Christoph Waltz is calling out the “posthumous sanctification” of late legendary actor Marlon Brando.
According to Waltz, the revelry around Brando’s legacy is “annoying,” to not mince words.
“Now it’s Brando’s 100th birthday. I read two articles and I found them both really annoying, and this posthumous sanctification […] to make him […] a mythology,” Waltz told Interview magazine while in conversation with Caleb Landry Jones. “And it’s ridiculous, because he was a ham.”
Waltz added of Brando, “In the beginning he was fantastic.
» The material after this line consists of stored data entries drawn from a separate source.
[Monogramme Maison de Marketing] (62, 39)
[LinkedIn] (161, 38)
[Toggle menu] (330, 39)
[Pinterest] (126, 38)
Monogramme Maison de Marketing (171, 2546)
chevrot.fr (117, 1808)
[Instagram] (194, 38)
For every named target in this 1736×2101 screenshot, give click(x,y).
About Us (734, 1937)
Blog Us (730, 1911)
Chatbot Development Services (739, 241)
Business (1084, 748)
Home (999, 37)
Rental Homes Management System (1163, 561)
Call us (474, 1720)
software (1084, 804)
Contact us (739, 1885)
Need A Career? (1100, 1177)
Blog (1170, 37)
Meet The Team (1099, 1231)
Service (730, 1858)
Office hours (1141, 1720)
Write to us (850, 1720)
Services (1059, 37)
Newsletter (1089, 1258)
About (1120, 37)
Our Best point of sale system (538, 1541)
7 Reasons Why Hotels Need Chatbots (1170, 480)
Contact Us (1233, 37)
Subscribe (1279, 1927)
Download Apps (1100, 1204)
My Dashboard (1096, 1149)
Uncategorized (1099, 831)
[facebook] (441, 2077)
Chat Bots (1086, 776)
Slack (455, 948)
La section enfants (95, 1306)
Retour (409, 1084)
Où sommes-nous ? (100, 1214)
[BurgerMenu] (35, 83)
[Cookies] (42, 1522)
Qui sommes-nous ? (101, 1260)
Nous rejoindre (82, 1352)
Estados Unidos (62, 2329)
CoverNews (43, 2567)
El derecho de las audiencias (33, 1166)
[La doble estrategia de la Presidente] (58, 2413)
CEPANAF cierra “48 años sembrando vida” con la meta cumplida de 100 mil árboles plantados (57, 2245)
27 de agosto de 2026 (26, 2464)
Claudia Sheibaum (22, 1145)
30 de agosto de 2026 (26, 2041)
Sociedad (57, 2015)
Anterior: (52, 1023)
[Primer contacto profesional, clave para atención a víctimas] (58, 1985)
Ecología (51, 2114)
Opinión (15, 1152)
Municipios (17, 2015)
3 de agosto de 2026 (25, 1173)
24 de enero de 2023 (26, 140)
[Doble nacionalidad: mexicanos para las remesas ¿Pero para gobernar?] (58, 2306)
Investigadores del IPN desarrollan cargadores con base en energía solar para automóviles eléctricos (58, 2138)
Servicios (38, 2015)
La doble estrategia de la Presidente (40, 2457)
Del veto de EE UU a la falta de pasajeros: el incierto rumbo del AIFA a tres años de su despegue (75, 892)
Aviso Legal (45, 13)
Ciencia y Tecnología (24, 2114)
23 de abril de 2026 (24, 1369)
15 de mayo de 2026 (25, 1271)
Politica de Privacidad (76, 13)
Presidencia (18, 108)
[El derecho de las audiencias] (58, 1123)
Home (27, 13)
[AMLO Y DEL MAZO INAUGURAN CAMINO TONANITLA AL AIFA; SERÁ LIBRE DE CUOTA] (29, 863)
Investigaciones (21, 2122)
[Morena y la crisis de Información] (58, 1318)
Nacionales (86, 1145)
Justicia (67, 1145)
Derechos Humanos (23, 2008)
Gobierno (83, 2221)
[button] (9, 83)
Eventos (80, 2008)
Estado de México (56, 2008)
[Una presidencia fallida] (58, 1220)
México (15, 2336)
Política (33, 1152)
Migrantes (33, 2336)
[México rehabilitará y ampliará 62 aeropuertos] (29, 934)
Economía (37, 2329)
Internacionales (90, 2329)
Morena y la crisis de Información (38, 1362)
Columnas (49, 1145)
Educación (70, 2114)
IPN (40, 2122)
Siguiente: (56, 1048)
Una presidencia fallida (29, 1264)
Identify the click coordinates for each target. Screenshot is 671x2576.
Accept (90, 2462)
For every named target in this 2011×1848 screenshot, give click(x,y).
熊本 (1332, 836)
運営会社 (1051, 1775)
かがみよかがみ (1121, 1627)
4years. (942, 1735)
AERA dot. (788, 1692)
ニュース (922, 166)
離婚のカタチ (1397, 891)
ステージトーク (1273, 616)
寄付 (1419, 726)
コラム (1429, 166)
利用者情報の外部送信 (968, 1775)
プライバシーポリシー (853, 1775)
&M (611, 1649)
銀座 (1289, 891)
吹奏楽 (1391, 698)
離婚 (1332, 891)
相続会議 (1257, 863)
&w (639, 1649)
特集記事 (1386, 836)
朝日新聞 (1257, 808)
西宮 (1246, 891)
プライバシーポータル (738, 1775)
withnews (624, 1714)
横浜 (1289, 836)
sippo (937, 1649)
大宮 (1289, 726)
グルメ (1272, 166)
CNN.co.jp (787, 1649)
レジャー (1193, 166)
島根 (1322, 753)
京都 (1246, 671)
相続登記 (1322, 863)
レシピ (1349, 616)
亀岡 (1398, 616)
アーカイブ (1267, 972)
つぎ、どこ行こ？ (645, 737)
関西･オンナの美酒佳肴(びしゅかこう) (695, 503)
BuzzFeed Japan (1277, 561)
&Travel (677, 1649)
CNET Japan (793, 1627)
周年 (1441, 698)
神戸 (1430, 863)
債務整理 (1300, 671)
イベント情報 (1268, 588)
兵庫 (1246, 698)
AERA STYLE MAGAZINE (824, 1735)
No one had ever seen anything like it.”
However, Waltz also called Brando’s performance in “The Missouri Breaks” “difficult to watch.” He added that Brando’s reputation of being “difficult” on sets, or accusations of inappropriate conduct on the set of “The Last Tango in Paris,” did not affect his perspective on Brando’s acting ability.
“I don’t care about that one bit,” Waltz said when Jones referenced Brando’s alleged “difficult” professional demeanor.
Said Jones, “I remember hearing you [Waltz] talk about Brando and going, ‘It’s frustrating and self-absorbed.’ You’d think after a year on stage [for ‘Streetcar’] you’d have something. But then I think that created some of the frustrations that are in the film.”
The actor added that while Brando is “just all over the place” in “The Missouri Breaks,” there was still “logic to the madness.”
Jones said, “I know people say he’s ‘difficult’ and all, but I don’t know if the folks he was working with were always ready to… There’s that great YouTube video behind the scenes of ‘The Score’ with [Robert] De Niro and Brando doing a few takes in a row, and Brando’s just grasping at straws for anything that’s alive, anything that wasn’t his. Maybe it’s selfish for Brando to work this way.”